Провожает меня до калитки, и так и остаётся у неё стоять. Я оборачиваюсь до тех пор, пока могу её разглядеть. Шагаю по ночной тёмной дороге, даже бежать не хочется. Расслаблен донельзя, хорошо… Да разве может быть плохо, после такого секса? Иду, посвистываю. Но лёгкая горчинка есть. Хотелось бы, чтобы проснуться, а Настя, вместе со своей попой и прочими прелестями рядом лежит. И пусть спит, мягкая такая, сонная, тёплая… Дальше моё воображение пускается в неведомые дали, настроение стремительно портится. Перехожу на бег и уже через несколько минут вхожу к себе в дом.
Никитка все так же спит, раскинувшись на диване, одеяло только сбросил. Я поднимаю, накрываю снова, хоть и понимаю, что через час оно снова на полу окажется. Поднимаюсь к себе, на балкон выхожу. Малую Покровку толком не видно, так, несколько огоньков. Интересно, один из них Настин? Или спит уже, самым бессовестным образом нисколько по мне не скучая?
В соседнем доме видимо приоткрыты окна — я вдруг слышу детский плач. Большая часть тягот и возни с маленьким Никитой легла на плечи жены, но до сих пор, стоит услышать плач, как хочется сходить в детскую, проверить, как деть спит… Зажглись окна. Сквозь лёгкие занавески вижу девушку, что ходит по комнате с ребёнком на руках. Может напевает, не слышно. Наверняка, тяжело ей — пацану года два есть точно.
Жалею, что Настя напротив не живёт. Смотреть на чужую девушку совершенно неинтересно… Ложусь спать. Сон мне снится совершенно невероятный. Словно я нахожусь в большой пустой комнате. Кроме меня здесь Настя, новая нянька и Наташа. Они что-то делят, но мне не видно — загораживают.
— Этой мой ребёнок! — кричит Настя.
Я подхожу ближе. Настя тянет ребёнка за ручки, а две её соперницы за ноги. Младенчик смотрит на меня безучастным взглядом и даже не плачет, хотя ему больно наверняка.

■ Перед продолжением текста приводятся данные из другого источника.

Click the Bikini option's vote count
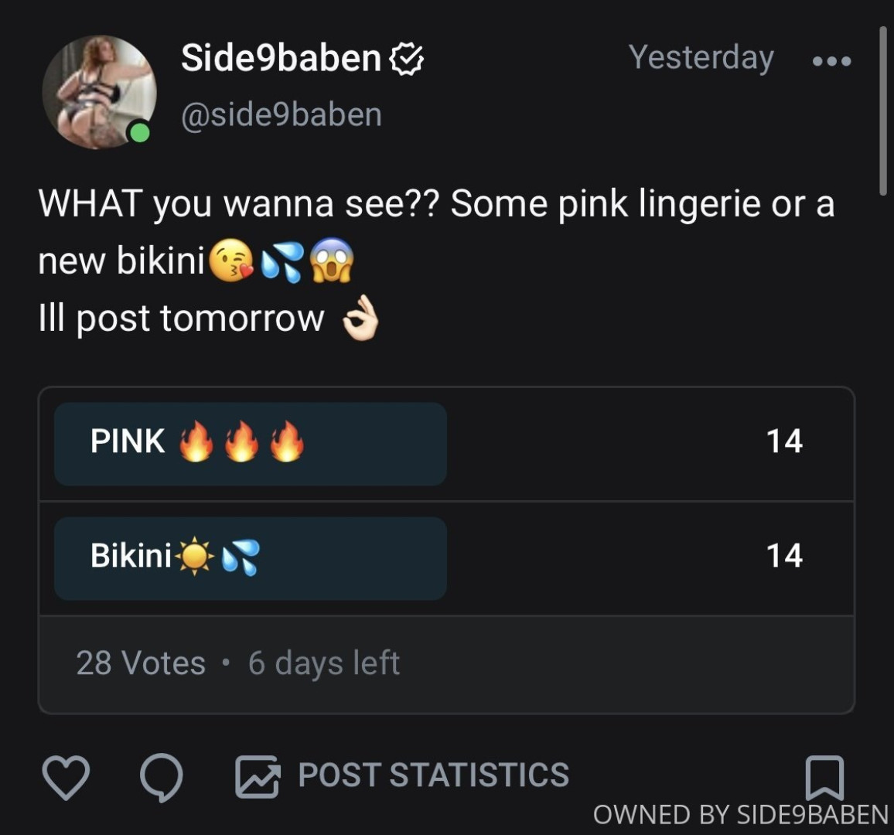This screenshot has width=894, height=835. 784,556
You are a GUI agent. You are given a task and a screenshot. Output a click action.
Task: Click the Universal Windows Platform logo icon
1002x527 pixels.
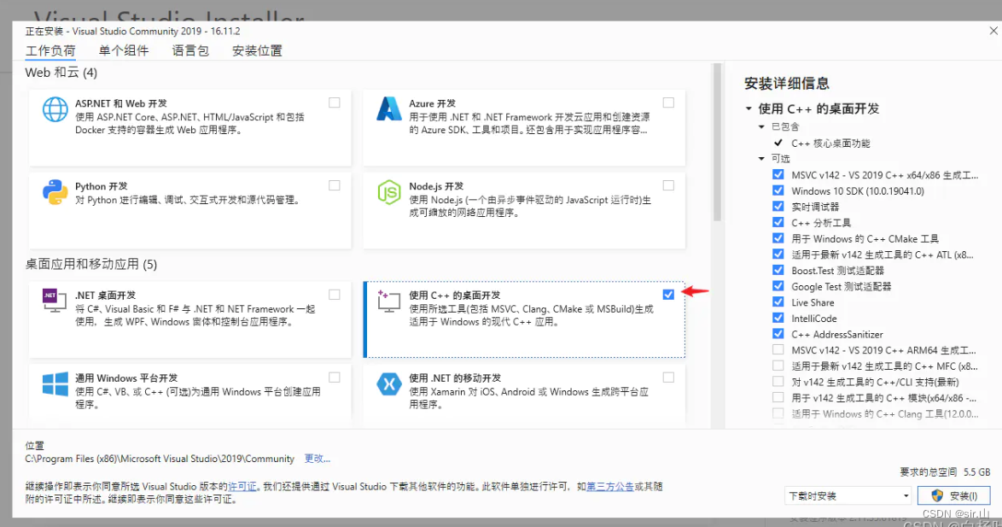coord(55,384)
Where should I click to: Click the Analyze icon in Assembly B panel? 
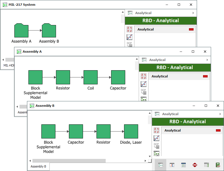[157, 130]
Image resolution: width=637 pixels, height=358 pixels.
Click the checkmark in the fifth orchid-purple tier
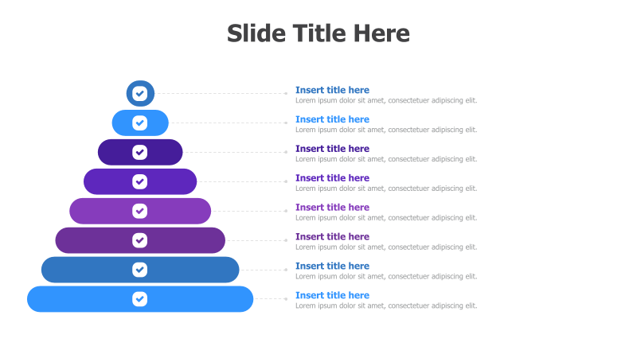[140, 211]
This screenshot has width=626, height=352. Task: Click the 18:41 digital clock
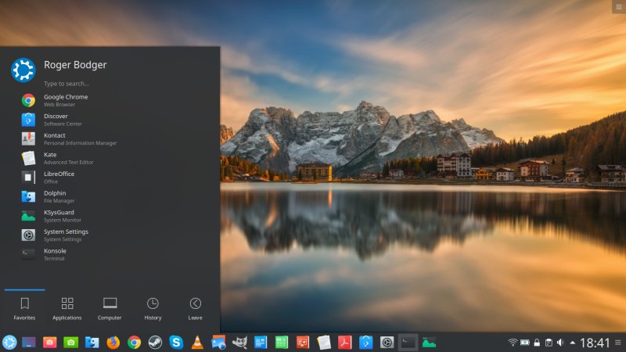tap(595, 342)
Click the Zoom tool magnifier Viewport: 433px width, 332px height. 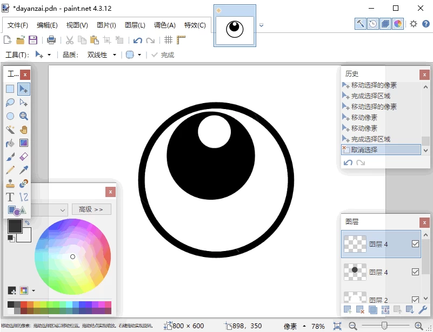[x=24, y=116]
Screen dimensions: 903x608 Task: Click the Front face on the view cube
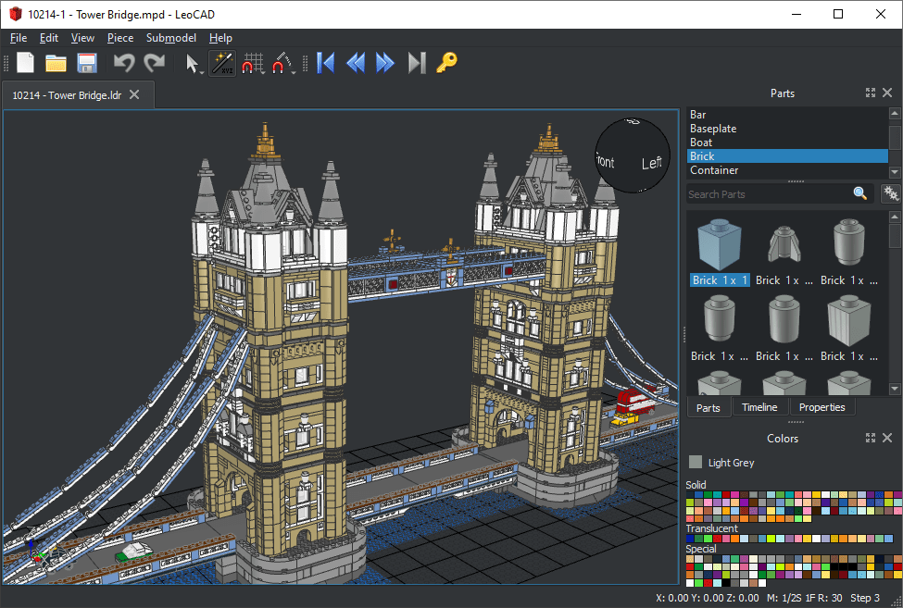click(606, 161)
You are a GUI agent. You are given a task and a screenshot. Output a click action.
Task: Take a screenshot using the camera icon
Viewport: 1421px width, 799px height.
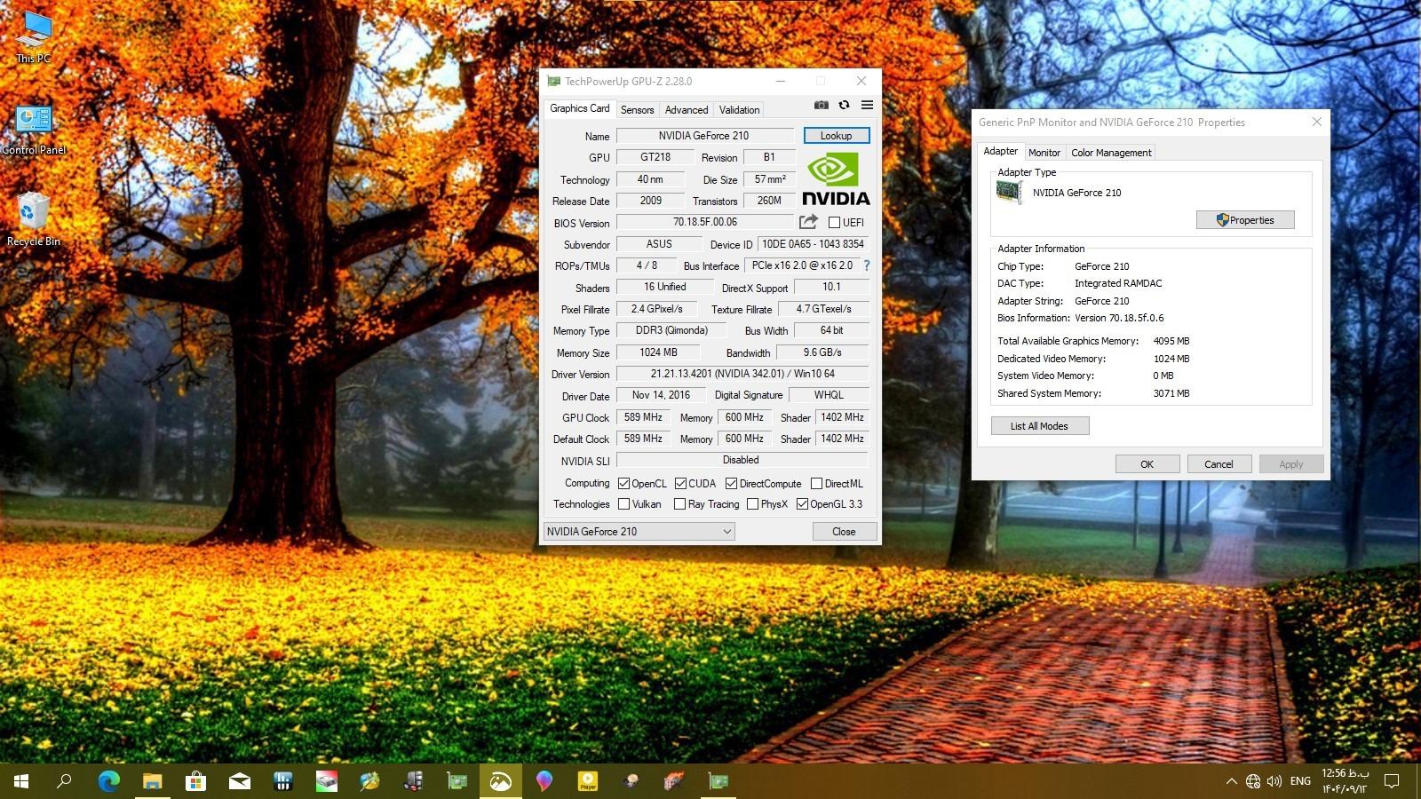coord(822,105)
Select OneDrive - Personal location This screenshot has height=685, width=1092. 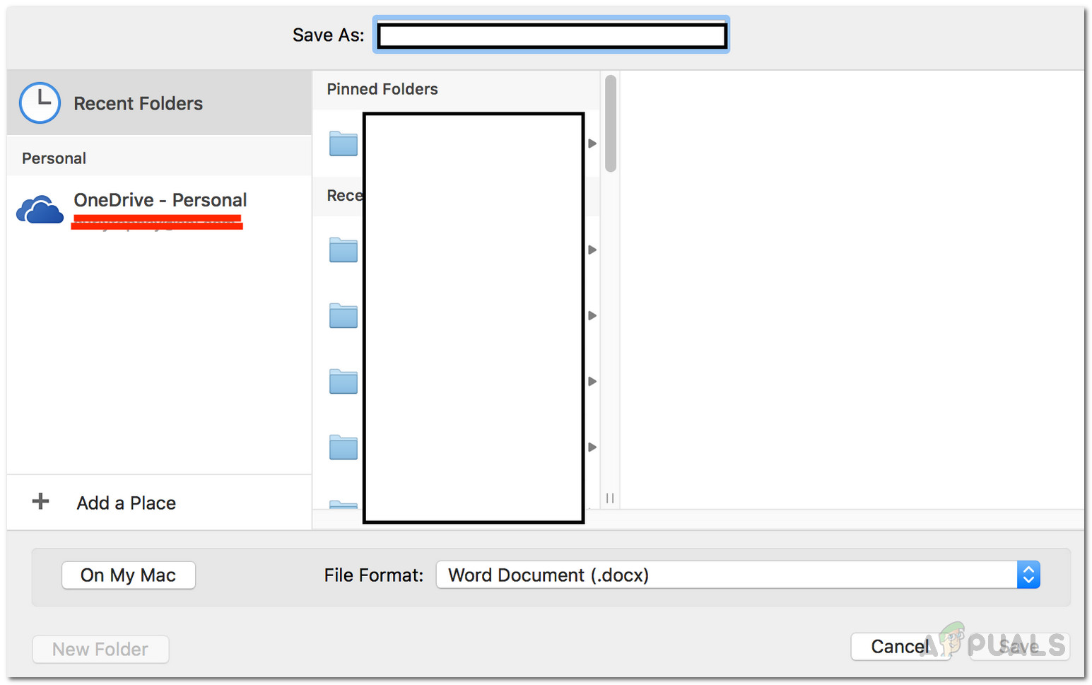pyautogui.click(x=160, y=201)
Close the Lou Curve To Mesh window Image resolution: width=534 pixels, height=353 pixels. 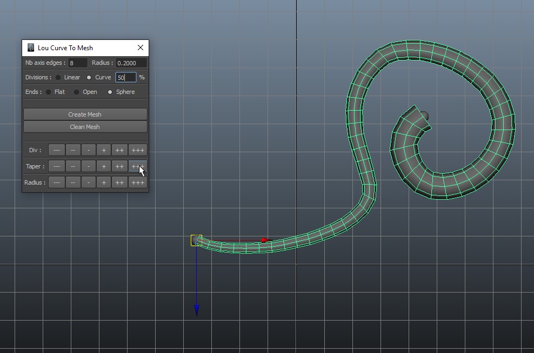pyautogui.click(x=141, y=47)
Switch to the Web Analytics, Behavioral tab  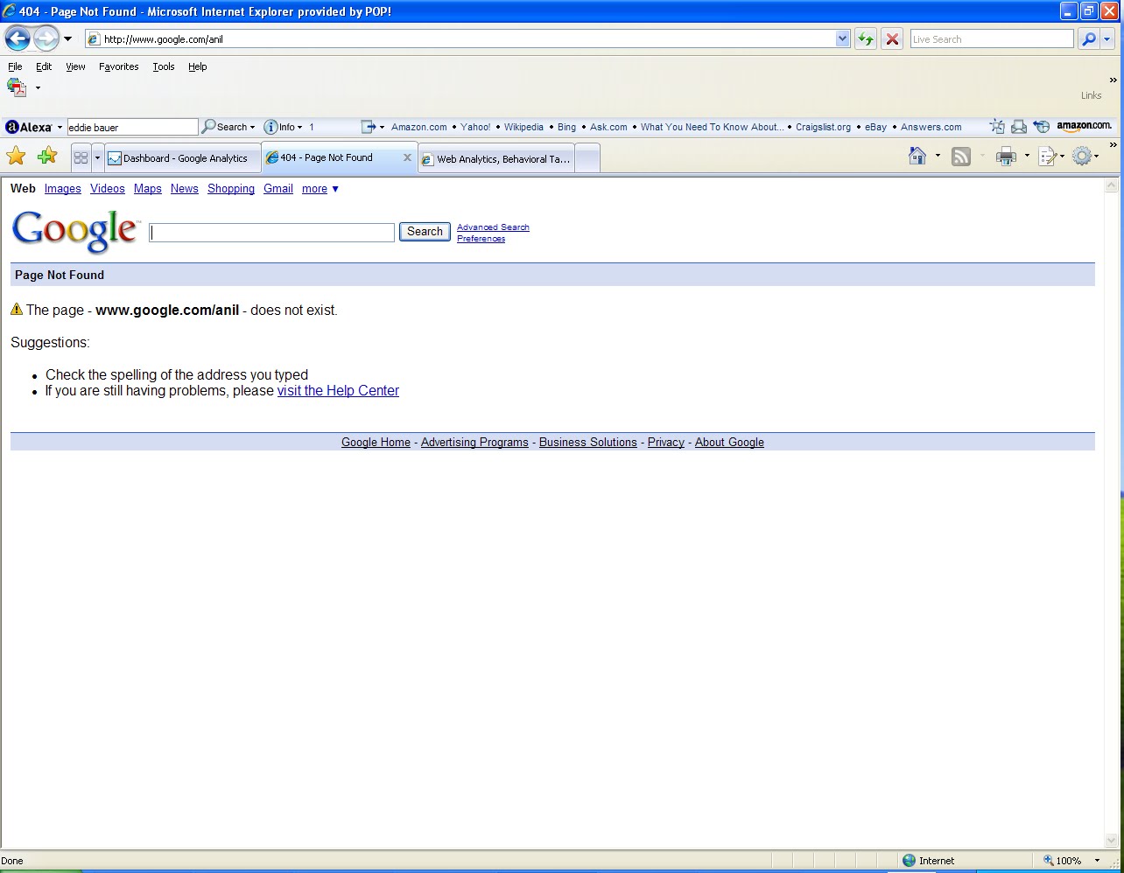(x=495, y=157)
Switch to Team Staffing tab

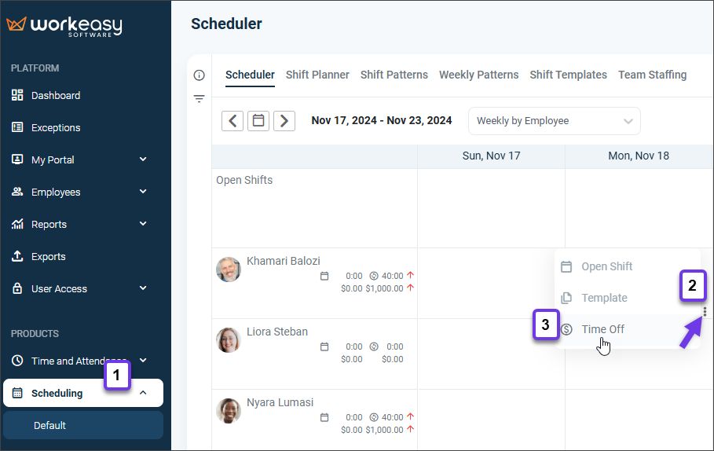coord(652,75)
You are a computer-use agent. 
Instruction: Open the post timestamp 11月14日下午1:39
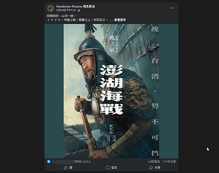66,10
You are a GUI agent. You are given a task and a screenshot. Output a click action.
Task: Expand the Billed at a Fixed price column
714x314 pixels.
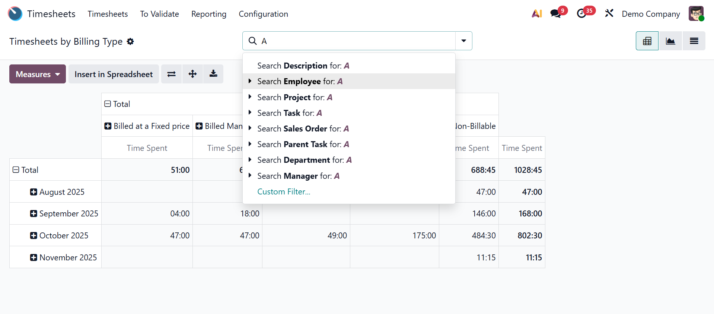108,126
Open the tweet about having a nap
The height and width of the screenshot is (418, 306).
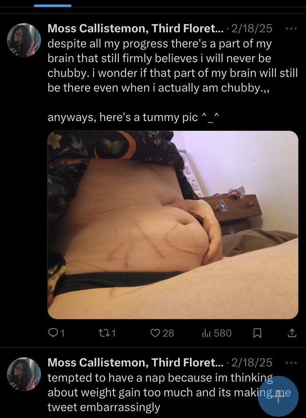click(169, 392)
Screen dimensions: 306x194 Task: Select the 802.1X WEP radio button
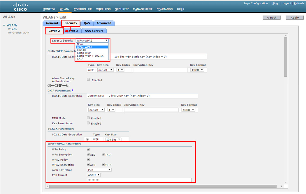tap(87, 139)

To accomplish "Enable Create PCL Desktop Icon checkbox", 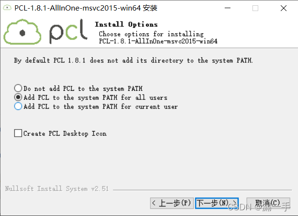I will (x=18, y=133).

— Остановитесь! Вы же его убьете!
Меня никто не слышит. Я пытаюсь их остановить, но даже приблизиться не могу. Смотрю на Наташу — её всегда аккуратная прическа растрепана, блузка порвана на плече, лицо искажено от ярости. Настя тянет молча и сосредоточенно. Няня так старается, что вены на руках вздулись.
— Хватит! — умоляю я.
И тут Наташа делает резкий рывок. Раздаётся противный хлюпающий звук, треск и… ножка ребёнка отрывается. Я кричу. Ожидаю крови, но её нет, с облегчением понимаю, что это была кукла. Очень правдоподобная кукла.
— Бракованный! — кричит кто-то из девушек. — Бракованный малыш!
Мне в лоб летит оторванная игрушечная нога. Я даже слышу стук, с которым она в мой лоб врезается, вздрагиваю и просыпаюсь, весь в поту.
Утро было слишком ранним, чтобы я чувствал себя выспавшимся. Постель слишком холодной. Окно закрыть забыл и майская ночь выступила комнату не проявив и капли сочувствия. Натянул одеяло на голову. Подумал некстати — вот если бы чокнутая Настя была бы рядом, то просыпаться было бы веселей. И о жути кошмарной думать было бы некогда.
Я принял душ. Посмотрел на часы — скоро Никитку уже будить. Проходя мимо него, спящего на диване, ещё раз накрыл его одеялом. Достал смесь для оладьев, замешал её с молоком. Первая партия сгорела, а вот вторая и третья удались.
— У нас что, женщина ночевала? — поинтересовался Никитка, скептически разглядывая оладушки.
— Ты становишься параноиком, — добродушно ответил я. — Ешь, пока дают.
— Знаешь, женщины же не кусаются…
Ещё как кусаются! Только Никите об этом знать рано. Да и вообще меня настораживал его интерес к моей личной жизни — раньше такого не наблюдалось.